La seconde occurrence est parfaitement implicite, mais très appuyée dans une brève publiée par L’Humanité. En insistant par deux fois en quelques lignes sur la responsabilité du peuple qui s’exprime dans la constitution de la RDA, il est fait allusion a contrario à la Loi fondamentale de la RFA dans le préambule de laquelle la responsabilité du peuple devant Dieu est affirmée :

« Le futur gouvernement démocratique allemand sera responsable devant le peuple allemand et devant lui seul. »

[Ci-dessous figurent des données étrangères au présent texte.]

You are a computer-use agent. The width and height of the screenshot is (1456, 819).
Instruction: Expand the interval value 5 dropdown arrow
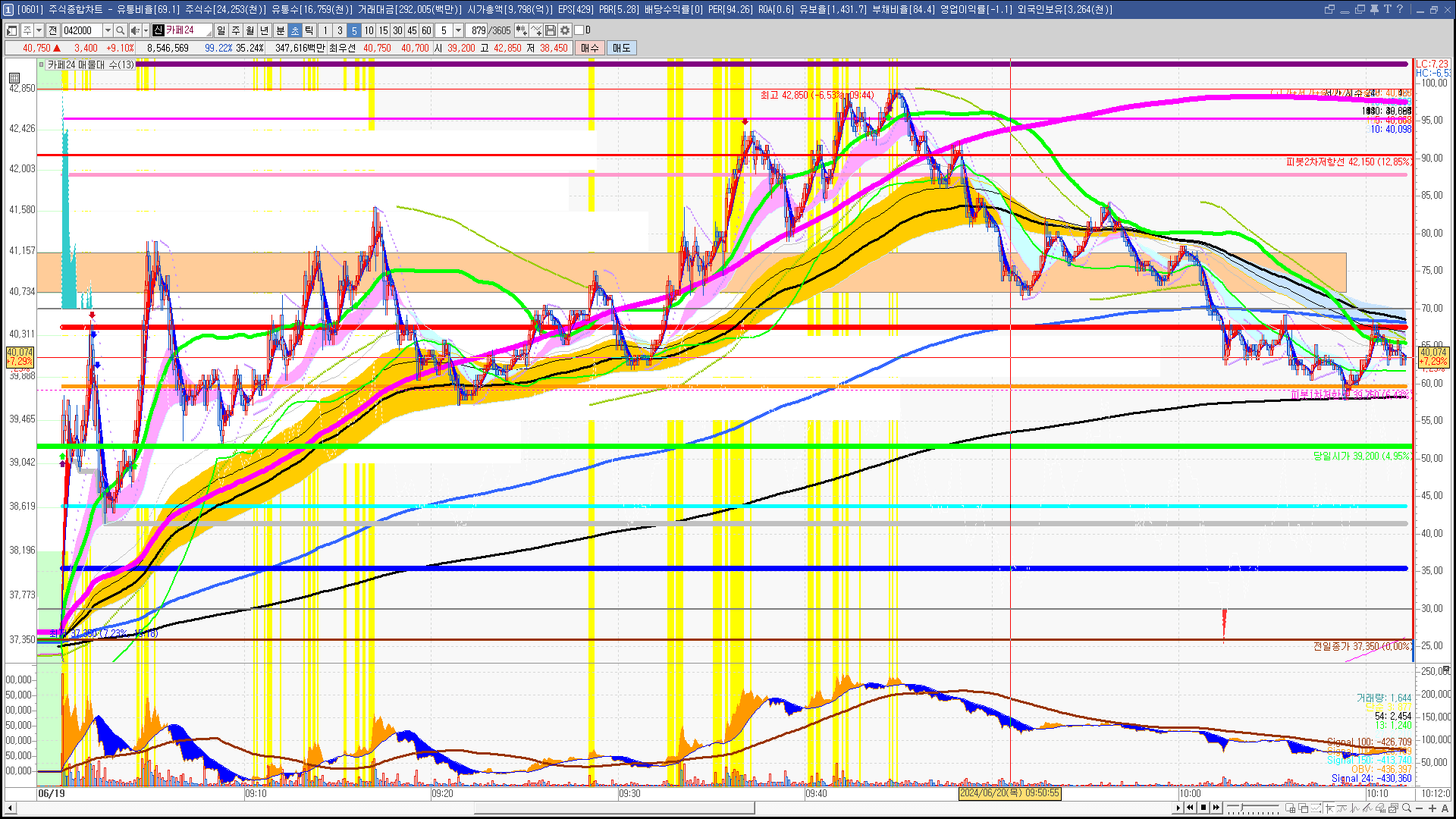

Y est ajouté en gras dans le texte : « Responsable devant le peuple allemand et devant lui seul, le nouveau gouvernement pourra s’employer efficacement à restaurer l’unité allemande et à conclure un traité de paix qui permettra le retrait des troupes d’occupation », une phrase reprise d’un article de la Tägliche Rundschau de Berlin, dont seul L’Aube précise qu’il s’agit d’un journal soviétique.

On voit donc que ces six quotidiens apportent peu de grain à moudre sur le contenu de la première constitution de RDA en tant que telle, mais beaucoup d’éléments sur le rapport aux deux Allemagnes et le processus d’élaboration complexe qui vit naître cette constitution, adoptée le 19 mars 1949 par le Conseil allemand du Peuple (Deutscher Volksrat), puis confirmée par le Troisième Congrès du Peuple allemand le 30 mai 1949.

Qui cherche des commentaires sur le contenu de cette constitution devrait donc plutôt explorer les journaux à ces dates. Affaire à suivre !

Sylvie Le Grand est historienne, maître de conférences habilitée à diriger des recherches en études germaniques à l’Université Paris Nanterre, et membre du CEREG (Paris Nanterre, Paris 3).